Towards a knowledge-based design support environment for design automation and performance evaluation.

Abstract

The increasing complexity of systems has made the design task extremely difficult without the help of an expert's knowledge. The major goal of this dissertation is to develop an intelligent software shell, termed the Knowledge-Based Design Support Environment (KBDSE), to facilitate multi-level system design and performance evaluation. KBDSE employs the technique, termed Knowledge Acquisition based on Representation (KAR), for acquiring design knowledge. With KAR, the acquired knowledge is automatically verified and transformed into a hierarchical, entity-based representation scheme, called the Frame and Rule Associated System Entity Structure (FRASES). To increase the efficiency of design reasoning, a Weight-Oriented FRASES Inference Engine (WOFIE) was developed.
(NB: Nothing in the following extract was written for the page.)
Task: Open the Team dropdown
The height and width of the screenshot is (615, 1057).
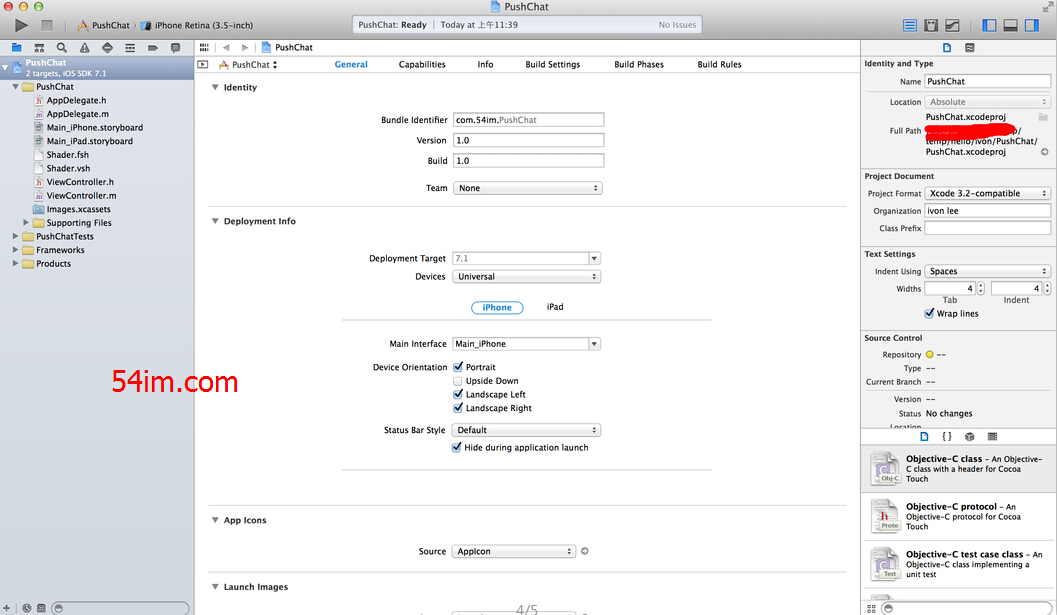Action: pyautogui.click(x=526, y=188)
WOFIE supports different design methodologies (i.e., top-down, bottom-up, and hybrid) and derives all possible alternative design models parallelly. By appropriately setting up the priority of a specialization node, WOFIE is capable of emulating the design reasoning process conducted by a human expert. Design verification is accomplished by computer simulation. To facilitate performance analysis, experimental frames reflecting design objectives are automatically constructed. This automation allows the design model to be verified under various simulation circumstances without wasting labor in programming math-intensive models. Finally, the best design model is recommended by applying Multi-Criteria Decision Making (MCDM) methods on simulation results. Generally speaking, KBDSE offers designers of complex systems a mixed-level design and performance evaluation; knowledge-based design synthesis; lower cost and faster simulation; and multi-criteria design analysis. As with most expert systems, the goal of KBDSE is not to replace the human designers but to serve as an intelligent tool to increase design productivity.